日本経済の「デフレ脱却期待」は、自民党の大勝時期と重なる
地政学リスクの一巡を前提にしたとき、今後の日本株の上昇ドライバーとなるのが「デフレからの脱却期待」だ。澤田氏によると、過去の日本経済の変革期待がほぼ10年おきに高まり、それに伴って日本株が大幅な上昇局面を迎えてきた(図表1)。

例えば、2005年の小泉純一郎政権下では「聖域なき構造改革」への期待から日経平均株価は1年間で40%上昇した。2013年の安倍晋三政権下では「アベノミクス」の追い風を受け、57%もの急騰を見せている。そして2022年以降は、新型コロナウイルス禍後の供給制約や円安など背景にインフレ基調が続いている。今回の日本株の株高は「3度目の正直」とも言える上昇局面にあたる。

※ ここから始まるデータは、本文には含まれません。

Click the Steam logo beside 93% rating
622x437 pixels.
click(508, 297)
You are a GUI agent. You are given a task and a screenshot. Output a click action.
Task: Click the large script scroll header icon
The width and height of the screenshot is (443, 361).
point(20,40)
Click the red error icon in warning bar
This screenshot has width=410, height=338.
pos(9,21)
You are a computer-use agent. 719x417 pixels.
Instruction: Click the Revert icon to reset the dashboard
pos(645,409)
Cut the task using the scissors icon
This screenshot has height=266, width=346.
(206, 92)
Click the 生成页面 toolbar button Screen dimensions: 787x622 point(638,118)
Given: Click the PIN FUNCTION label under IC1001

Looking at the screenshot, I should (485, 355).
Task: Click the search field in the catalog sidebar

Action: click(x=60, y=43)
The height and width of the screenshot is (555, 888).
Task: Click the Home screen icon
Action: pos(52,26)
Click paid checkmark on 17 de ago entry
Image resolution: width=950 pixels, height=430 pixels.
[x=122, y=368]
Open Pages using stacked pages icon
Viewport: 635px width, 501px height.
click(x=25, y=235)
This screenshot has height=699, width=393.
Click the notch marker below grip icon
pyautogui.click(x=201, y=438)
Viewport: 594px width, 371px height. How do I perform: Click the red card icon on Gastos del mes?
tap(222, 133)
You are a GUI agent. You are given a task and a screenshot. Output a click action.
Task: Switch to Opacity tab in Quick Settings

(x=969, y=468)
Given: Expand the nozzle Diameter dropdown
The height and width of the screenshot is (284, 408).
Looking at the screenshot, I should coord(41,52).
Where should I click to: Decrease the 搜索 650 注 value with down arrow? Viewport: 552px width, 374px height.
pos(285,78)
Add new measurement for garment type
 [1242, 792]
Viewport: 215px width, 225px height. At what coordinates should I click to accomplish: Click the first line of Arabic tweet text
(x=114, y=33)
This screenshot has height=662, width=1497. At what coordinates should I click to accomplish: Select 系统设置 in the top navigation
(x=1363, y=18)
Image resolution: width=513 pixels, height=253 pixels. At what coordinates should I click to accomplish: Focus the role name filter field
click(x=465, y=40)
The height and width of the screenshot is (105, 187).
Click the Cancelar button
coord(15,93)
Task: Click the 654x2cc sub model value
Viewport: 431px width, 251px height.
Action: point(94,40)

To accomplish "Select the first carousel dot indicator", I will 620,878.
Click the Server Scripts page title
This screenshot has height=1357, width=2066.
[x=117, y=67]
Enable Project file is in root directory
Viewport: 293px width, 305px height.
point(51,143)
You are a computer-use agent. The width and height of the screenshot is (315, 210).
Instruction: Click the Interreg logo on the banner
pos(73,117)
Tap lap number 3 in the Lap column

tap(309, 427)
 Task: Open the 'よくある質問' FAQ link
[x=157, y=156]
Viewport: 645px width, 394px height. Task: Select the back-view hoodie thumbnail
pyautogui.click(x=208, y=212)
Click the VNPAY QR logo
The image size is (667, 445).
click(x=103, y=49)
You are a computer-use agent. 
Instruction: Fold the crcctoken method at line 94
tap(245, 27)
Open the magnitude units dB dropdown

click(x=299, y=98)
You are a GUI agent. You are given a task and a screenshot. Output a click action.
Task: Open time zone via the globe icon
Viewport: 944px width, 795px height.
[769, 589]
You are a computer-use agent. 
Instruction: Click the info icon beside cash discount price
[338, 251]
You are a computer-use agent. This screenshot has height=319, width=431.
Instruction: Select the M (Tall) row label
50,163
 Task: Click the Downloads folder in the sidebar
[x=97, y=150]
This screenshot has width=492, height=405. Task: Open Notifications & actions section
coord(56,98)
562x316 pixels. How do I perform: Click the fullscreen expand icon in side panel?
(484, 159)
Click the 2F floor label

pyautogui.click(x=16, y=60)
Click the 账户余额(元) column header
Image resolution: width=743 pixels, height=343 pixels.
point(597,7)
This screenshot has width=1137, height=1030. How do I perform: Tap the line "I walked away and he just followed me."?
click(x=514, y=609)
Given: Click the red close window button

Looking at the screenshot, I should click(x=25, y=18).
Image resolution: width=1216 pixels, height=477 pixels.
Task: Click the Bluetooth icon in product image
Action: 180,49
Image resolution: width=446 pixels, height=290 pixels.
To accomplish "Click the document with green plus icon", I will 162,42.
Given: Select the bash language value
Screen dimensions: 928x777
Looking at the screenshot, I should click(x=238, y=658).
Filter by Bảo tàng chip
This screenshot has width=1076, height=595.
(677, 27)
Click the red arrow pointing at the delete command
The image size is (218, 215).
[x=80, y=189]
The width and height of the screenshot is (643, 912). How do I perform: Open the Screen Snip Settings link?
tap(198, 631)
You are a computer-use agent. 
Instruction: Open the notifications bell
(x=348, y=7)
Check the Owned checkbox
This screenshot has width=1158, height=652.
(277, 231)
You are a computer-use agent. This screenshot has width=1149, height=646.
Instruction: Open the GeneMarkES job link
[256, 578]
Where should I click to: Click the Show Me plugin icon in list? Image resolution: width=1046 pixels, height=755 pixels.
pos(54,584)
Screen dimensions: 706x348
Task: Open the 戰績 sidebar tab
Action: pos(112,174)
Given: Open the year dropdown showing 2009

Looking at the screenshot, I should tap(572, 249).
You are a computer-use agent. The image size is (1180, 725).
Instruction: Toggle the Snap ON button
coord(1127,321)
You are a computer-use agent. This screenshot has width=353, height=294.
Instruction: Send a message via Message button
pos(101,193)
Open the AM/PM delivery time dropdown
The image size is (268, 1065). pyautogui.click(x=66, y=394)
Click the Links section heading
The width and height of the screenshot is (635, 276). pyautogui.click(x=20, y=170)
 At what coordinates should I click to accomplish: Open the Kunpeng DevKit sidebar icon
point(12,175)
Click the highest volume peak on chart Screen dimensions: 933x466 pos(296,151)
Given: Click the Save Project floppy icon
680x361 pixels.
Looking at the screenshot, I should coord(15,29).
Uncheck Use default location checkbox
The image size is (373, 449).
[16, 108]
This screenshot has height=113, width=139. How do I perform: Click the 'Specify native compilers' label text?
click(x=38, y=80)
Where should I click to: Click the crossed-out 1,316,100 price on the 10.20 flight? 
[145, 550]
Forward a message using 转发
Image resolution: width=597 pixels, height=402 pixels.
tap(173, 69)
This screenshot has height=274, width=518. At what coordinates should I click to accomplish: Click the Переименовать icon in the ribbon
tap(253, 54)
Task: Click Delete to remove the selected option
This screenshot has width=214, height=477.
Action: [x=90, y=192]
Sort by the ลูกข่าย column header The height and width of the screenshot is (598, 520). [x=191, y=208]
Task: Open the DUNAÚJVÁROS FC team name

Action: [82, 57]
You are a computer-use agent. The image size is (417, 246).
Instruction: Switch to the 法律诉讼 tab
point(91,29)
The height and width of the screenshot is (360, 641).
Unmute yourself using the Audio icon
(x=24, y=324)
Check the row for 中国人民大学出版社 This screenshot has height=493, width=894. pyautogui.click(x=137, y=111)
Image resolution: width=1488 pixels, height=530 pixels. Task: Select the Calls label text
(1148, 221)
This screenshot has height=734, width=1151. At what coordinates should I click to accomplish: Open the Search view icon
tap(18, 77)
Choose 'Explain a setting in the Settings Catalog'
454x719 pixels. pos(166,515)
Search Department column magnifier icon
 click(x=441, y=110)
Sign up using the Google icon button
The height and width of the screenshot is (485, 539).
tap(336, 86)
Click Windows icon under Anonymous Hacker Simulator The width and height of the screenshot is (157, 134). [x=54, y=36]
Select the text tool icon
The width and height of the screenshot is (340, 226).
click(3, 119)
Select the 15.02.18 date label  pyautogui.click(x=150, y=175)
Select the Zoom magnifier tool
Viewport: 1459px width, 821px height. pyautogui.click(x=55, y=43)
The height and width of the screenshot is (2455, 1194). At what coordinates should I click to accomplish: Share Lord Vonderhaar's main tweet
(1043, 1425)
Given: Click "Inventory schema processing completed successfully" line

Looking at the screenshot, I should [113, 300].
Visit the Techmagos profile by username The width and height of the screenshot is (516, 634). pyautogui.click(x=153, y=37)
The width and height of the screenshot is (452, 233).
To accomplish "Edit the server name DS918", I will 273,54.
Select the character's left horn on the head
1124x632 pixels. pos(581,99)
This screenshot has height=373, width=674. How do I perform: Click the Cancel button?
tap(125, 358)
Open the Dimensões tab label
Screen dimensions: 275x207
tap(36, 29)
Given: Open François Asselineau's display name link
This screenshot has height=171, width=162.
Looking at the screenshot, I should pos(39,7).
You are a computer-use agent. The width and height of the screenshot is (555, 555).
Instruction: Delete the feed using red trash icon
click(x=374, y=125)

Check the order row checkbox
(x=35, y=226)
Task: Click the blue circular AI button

これら3つの時期に共通する最大の要素が「極めて安定した政権基盤」だ。2005年の「郵政解散選挙」で自民党は296議席を獲得。2012年末の「政権奪還選挙」でも294議席を得て大勝した。そして2026年2月の衆院選において、自民党は過去2回を上回る316議席を確保した。
「これだけ安定した政権基盤があれば、政策の一貫性が担保され、予算や法案が通りやすくなるうえ、企業や投資家にとっても先行きが読みやすくなる。欧米主要国で政治の分断や政権支持率の低下が目立つなか、日本の安定した政治基盤と高市政権の『責任ある積極財政』への期待が、株高につながっていると考える」(澤田氏)。
PERや次期の利益予想から算出する「日経平均株価7万円」
こうしたマクロ環境を背景に、澤田氏は「2026年内に日経平均株価が7万円に到達する可能性がある」と予想する。
この「7万円」は、2025年末の日経平均株価5万339円に、2005年の上昇相場で見られた40%の上昇を当てはめるとはじき出される数字だが、“約10年おきのデフレ脱却期待”の経験則が、今回も当てはまるとは限らない。
そこで、データを用いて同氏が考えたのが以下の試算だ。まず、株価のバリュエーションを測るPER(株価収益率)に着目すると、日経平均株価が大きく上昇した直後の2006年1月は23倍程度に達していた。これに対して2026年2月末時点のPERは約21倍にとどまっており、企業の利益成長を考慮すれば現在の水準に過熱感はないと言える。
次に、株価を下支えする企業の「稼ぐ力」を確認する。QUICKコンセンサスによれば、東証プライム上場企業の2027年3月期の当期利益は約14%の増益が予想されている。
2026年2月末時点の日経平均株価(5万8,057円)をベースに、来期の利益成長(約14%)と、過去の上昇局面と同等のPER増加率を掛け合わせて試算すると、日経平均株価は7万4,600円台に到達する計算になるのだ(図表2)。

この株価上昇シナリオの持続性を左右する重要なポイントが、「賃金と物価の好循環」がどれだけ持続するかである。足元では2026年1月の実質賃金が13カ月ぶりに前年同月比でプラス(1.4%増)に転じ、ターニングポイントを迎えている。
「原油高などで押される場面はあるにせよ、実質賃金のプラスが安定して定着していけば、日本株の上昇トレンドは継続するだろう」(澤田氏)。